A critical vulnerability, identified as CVE-2025-9588, has been discovered in the Iron Mountain Archiving Services Inc. EnVision product. This flaw allows an attacker to execute arbitrary commands on the underlying server, potentially leading to a complete system compromise, data theft, and significant operational disruption. Due to its maximum CVSS score of 10.0, this vulnerability requires immediate attention and remediation.

This vulnerability is an OS Command Injection, which occurs because the EnVision application fails to properly sanitize user-supplied input before passing it to the underlying operating system. An unauthenticated remote attacker can craft a special request containing malicious OS commands. When the application processes this input, it executes the attacker's commands with the same privileges as the application itself, leading to a full compromise of the host system.
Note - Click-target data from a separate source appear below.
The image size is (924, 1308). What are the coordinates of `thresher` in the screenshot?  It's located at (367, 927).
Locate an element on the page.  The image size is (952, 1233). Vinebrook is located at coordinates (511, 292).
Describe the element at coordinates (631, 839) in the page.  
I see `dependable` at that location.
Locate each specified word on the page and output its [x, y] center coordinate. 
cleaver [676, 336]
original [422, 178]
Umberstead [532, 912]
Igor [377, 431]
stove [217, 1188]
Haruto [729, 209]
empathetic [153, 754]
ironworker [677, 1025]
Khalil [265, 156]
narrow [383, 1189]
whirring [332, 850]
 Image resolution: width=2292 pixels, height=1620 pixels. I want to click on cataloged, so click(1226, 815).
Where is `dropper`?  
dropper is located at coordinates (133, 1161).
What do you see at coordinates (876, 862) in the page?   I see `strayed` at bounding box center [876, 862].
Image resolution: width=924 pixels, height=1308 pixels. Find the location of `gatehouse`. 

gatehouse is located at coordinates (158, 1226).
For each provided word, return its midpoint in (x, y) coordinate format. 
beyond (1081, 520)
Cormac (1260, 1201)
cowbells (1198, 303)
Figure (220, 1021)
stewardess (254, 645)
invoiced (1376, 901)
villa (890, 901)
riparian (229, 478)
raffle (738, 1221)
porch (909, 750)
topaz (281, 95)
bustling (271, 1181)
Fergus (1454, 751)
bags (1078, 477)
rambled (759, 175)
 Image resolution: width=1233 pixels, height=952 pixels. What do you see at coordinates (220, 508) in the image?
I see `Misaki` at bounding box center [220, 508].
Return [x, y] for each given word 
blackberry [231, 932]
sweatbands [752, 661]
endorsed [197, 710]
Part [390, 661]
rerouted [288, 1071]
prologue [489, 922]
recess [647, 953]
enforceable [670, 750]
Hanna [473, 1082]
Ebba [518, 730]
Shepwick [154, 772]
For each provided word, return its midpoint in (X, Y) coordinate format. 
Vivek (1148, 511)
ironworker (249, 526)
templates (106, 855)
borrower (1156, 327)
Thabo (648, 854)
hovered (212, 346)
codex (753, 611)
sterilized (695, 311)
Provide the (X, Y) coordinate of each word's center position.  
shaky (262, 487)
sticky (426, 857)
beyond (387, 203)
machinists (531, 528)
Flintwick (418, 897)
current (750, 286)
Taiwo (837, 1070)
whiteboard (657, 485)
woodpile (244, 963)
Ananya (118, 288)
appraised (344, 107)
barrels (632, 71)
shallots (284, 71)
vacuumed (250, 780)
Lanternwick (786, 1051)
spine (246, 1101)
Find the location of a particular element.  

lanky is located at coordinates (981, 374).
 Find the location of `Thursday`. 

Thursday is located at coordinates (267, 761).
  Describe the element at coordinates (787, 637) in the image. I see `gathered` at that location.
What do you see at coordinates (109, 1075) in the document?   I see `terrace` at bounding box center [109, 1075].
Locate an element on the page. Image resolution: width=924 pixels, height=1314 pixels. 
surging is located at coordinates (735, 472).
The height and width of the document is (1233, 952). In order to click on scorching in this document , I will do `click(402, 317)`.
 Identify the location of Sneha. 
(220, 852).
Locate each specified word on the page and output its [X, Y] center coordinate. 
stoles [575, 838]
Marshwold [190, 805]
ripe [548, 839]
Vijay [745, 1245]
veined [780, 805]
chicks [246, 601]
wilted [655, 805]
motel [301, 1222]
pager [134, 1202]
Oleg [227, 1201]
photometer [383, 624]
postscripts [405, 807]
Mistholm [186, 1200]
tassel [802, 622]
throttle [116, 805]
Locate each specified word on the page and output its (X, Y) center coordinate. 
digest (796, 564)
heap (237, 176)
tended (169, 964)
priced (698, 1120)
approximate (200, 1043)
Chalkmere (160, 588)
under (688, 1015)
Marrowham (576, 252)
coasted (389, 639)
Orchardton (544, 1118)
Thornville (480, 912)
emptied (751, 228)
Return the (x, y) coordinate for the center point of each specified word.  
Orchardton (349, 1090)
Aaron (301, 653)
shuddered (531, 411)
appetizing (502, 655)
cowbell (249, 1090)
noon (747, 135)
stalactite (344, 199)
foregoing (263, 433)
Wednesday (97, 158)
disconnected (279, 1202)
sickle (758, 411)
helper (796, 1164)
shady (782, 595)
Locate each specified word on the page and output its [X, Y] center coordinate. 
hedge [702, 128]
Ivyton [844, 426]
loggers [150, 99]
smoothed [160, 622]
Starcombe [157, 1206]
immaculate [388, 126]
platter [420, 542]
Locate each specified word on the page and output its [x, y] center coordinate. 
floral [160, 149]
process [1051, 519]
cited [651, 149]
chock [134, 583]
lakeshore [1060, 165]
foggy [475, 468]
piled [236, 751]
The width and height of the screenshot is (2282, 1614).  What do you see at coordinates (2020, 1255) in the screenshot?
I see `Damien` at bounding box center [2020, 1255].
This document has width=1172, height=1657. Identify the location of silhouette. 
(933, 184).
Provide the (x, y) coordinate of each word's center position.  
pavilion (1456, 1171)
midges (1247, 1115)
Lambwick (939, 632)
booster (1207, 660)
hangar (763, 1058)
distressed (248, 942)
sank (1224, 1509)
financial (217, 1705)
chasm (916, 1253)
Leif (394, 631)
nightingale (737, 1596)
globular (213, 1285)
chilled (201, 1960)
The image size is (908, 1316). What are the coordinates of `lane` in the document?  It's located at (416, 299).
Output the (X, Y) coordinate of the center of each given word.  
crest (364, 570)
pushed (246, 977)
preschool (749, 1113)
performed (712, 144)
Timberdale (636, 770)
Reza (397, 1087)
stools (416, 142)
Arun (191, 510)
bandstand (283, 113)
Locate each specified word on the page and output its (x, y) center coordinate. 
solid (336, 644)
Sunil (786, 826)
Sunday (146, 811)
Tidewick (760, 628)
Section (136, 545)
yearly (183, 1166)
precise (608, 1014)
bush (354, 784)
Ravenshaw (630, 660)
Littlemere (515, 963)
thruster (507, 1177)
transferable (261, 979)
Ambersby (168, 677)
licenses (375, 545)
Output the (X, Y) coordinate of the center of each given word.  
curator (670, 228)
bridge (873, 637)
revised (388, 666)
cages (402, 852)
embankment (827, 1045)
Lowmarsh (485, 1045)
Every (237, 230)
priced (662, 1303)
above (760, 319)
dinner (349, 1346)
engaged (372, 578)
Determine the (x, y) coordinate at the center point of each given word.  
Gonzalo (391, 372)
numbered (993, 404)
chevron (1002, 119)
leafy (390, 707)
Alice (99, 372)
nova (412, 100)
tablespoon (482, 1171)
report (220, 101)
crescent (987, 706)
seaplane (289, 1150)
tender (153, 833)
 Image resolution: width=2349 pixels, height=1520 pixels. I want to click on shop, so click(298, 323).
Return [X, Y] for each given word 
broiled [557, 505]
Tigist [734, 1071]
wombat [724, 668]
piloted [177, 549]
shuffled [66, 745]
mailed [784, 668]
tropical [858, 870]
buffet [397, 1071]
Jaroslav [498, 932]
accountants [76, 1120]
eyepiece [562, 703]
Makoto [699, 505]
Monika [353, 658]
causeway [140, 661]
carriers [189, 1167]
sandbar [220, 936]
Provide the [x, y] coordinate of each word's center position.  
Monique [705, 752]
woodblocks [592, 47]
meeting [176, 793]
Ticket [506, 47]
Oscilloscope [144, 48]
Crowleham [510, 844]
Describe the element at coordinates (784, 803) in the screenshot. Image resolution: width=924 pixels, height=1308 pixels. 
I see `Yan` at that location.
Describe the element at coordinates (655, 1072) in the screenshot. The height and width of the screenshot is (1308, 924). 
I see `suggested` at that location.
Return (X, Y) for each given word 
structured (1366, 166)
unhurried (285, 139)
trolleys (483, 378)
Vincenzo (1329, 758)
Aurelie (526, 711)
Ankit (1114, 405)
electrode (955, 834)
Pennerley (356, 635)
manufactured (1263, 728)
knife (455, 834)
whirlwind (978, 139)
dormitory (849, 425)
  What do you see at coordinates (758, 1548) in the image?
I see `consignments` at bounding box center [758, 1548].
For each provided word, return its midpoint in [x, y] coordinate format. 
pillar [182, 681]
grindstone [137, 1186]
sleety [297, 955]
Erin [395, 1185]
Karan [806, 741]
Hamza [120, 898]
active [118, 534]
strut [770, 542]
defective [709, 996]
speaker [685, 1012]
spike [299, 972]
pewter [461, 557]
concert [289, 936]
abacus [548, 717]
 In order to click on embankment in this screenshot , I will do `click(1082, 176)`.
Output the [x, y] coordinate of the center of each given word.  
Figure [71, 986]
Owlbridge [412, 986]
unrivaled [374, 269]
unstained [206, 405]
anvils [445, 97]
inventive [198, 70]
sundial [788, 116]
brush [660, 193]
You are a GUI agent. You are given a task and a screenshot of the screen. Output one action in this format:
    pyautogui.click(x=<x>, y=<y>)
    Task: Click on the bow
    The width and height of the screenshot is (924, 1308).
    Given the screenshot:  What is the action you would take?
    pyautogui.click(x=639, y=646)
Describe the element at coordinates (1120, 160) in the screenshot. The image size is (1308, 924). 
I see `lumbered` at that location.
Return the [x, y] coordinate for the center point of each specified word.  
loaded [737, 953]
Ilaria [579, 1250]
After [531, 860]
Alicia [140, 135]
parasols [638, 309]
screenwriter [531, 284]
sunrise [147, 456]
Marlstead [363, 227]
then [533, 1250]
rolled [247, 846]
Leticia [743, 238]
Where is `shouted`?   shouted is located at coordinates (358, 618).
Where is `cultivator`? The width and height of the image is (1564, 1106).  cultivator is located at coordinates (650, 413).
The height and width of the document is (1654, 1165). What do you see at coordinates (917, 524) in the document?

This vulnerability is rated as critical severity with a CVSS score of 10.0. A successful exploit would grant an attacker complete control over the server hosting the EnVision software. The potential consequences include unauthorized access to, and exfiltration of, sensitive archived data; modification or deletion of critical records; deployment of ransomware or other malware; and using the compromised system as a foothold to launch further attacks against the internal network. Such an incident could result in severe financial loss, reputational damage, and regulatory penalties.

Immediate Action: Update Iron Mountain Archiving Services Inc. EnVision to the latest version as recommended by the vendor to patch the vulnerability. Before or after patching, it is critical to monitor for exploitation attempts and review system and application access logs for any signs of compromise that may have occurred.

Proactive Monitoring: Implement enhanced monitoring on affected systems. Look for unusual processes being spawned by the EnVision application's service account, unexpected outbound network connections, and suspicious command-line strings in application and web server logs (e.g., containing characters like ;, |, &, &&, or command syntax like wget, curl).

Compensating Controls: If patching cannot be performed immediately, apply the following compensating controls:

• Restrict network access to the EnVision application interface to only trusted IP addresses and subnets.
• Deploy a Web Application Firewall (WAF) with rules specifically designed to detect and block OS command injection payloads.
• Ensure the application is running with the lowest possible user privileges to limit the potential impact of a successful exploit.

Public Exploit Available: false

This vulnerability presents a critical and immediate risk to the organization. Due to its maximum severity score and the potential for complete system takeover, patching all affected instances of Iron Mountain EnVision must be treated as the highest priority. Although not currently listed on the CISA KEV catalog, its characteristics make it a likely candidate for future inclusion. We strongly recommend that all vulnerable systems be identified and updated without delay to prevent a potentially devastating security breach.